What is expected:
Below are records to be reproduced exactly and in full.

Extracted information:
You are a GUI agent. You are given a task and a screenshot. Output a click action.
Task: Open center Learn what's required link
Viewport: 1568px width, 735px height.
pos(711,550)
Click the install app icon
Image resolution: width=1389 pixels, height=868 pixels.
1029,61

Exercise output:
You are a GUI agent. You are given a task and a screenshot. Output a click action.
Task: Open center Learn what's required link
Viewport: 1568px width, 735px height.
pos(711,550)
Click the install app icon
Image resolution: width=1389 pixels, height=868 pixels.
1029,61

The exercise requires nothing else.